İlginç bir şekilde, takımın yıldızı Ewing’i kaybeden Knicks konferans yarı finalinde karşılaştığı Atlanta Hawks’ı 4-0 ile süpürmüştü. Bu serinin ardından konferans finalinde Doğu ikincisi Pacers’ı da 4-2 ile elediler. Her iki Ewing’siz seride de oldukça başaralı bir iş çıkarmışlardı ve Ewing’li maçlardan daha net skorlarla serileri sonlandırmışlardı.
NBA Finallerinde ne yazık ki Spurs’ten sadece bir maç koparabilirdiler ve final serisini 4-1 kaybettiler. Fakat her ne kadar kaybetmiş olsalar da bu onlar ve NBA için tarihi bir adımdı. (Hala NBA tarihinde 98-99 Knicks hariç 8.sıradan playoff yapıp NBA finallerine ulaşan bir takım yoktur.)
Bu olayların üstüne köşe yazarı Bill Simmons, “Ewing Theory” kavramını ortaya attı (Bir yazısında teorinin aslında arkadaşı Dave Mills’e ait olduğunu belirtmiştir.).
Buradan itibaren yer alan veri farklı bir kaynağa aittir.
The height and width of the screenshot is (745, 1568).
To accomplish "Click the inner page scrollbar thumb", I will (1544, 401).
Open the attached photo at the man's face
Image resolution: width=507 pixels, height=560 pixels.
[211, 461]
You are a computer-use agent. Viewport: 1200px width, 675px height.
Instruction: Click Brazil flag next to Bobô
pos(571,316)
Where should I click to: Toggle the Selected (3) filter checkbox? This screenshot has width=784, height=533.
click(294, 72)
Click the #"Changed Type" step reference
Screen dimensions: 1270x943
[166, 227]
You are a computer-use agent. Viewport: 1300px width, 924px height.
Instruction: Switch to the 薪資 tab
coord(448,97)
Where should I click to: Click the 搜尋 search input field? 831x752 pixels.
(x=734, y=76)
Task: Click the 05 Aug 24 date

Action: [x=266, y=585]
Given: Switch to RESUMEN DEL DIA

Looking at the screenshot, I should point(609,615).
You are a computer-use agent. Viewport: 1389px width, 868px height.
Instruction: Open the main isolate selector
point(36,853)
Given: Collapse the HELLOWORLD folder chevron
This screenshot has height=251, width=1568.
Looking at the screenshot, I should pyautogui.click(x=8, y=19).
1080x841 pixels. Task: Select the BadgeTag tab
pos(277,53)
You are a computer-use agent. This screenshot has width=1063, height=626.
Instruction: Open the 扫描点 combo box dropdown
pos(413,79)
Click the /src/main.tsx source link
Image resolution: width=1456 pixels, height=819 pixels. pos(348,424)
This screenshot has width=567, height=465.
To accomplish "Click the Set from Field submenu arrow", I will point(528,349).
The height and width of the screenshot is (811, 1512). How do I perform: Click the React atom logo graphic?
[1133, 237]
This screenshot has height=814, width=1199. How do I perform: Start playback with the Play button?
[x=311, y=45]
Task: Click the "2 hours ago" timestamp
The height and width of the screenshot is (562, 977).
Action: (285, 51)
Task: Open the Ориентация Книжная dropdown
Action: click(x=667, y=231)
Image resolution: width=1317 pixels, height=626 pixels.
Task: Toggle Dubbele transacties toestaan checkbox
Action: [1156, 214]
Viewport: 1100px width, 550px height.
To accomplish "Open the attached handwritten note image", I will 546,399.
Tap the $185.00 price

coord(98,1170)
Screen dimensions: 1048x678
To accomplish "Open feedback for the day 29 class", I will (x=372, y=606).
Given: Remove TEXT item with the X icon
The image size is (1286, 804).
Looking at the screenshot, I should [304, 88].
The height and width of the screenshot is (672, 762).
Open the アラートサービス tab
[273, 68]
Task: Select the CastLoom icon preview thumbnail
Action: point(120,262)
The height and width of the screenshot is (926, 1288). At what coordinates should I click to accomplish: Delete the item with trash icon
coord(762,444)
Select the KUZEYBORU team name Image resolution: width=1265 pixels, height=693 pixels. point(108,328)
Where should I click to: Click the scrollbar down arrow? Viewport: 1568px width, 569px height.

Simmons’un arkadaşı Mills’in araştırmalarına göre Knicks, sadece playoff serisi için değil, genel anlamda Ewing’siz çıktığı maçlardan daha iyi sonuç alıyordu.
Tabii aradan yıllar geçti, NBA pazarı her geçen yıl daha da büyüdü, pastadaki payını arttırmak isteyen takımlar farklı farklı istatistik çeşitleri üretti ve analiz anlamında oldukça yol kat edildi. Özellikle Player Efficiency Rate kavramının ortaya atılması oyuncuların gerçek değerlerinin ölçülmesinde oldukça önemli bir köşe taşı oldu.
PER değerlerine baktığımız zaman Ewing abartıldığı kadar iyi bir oyuncu olmadığını görüyoruz. (PER’i kariyeri boyunca 20’nin üstüne 3 defa çıkıyor ortalama bir oyuncu 15 PER’e sahip)
Dolayısıyla, Ewing Teori, oyuncu performansları üstünde sorgulamalara; sorgulamalar da yeni ölçüm ve istatistik metotlarının ortaya çıkmasına ön ayak oldu.
Rudy Gay, Josh Smith gibi ön planda olan oyuncuların da NBA takımlarının analitik verilere olan bağının bir takım inançların önüne geçmesinden dolayı takımları tarafından takaslandığı veya kontratlarının karşılıklı olarak feshedildiği söylenir.
Bu farklı bir yazının konusu tabii. Bir daha ki sefere görüşmek üzere.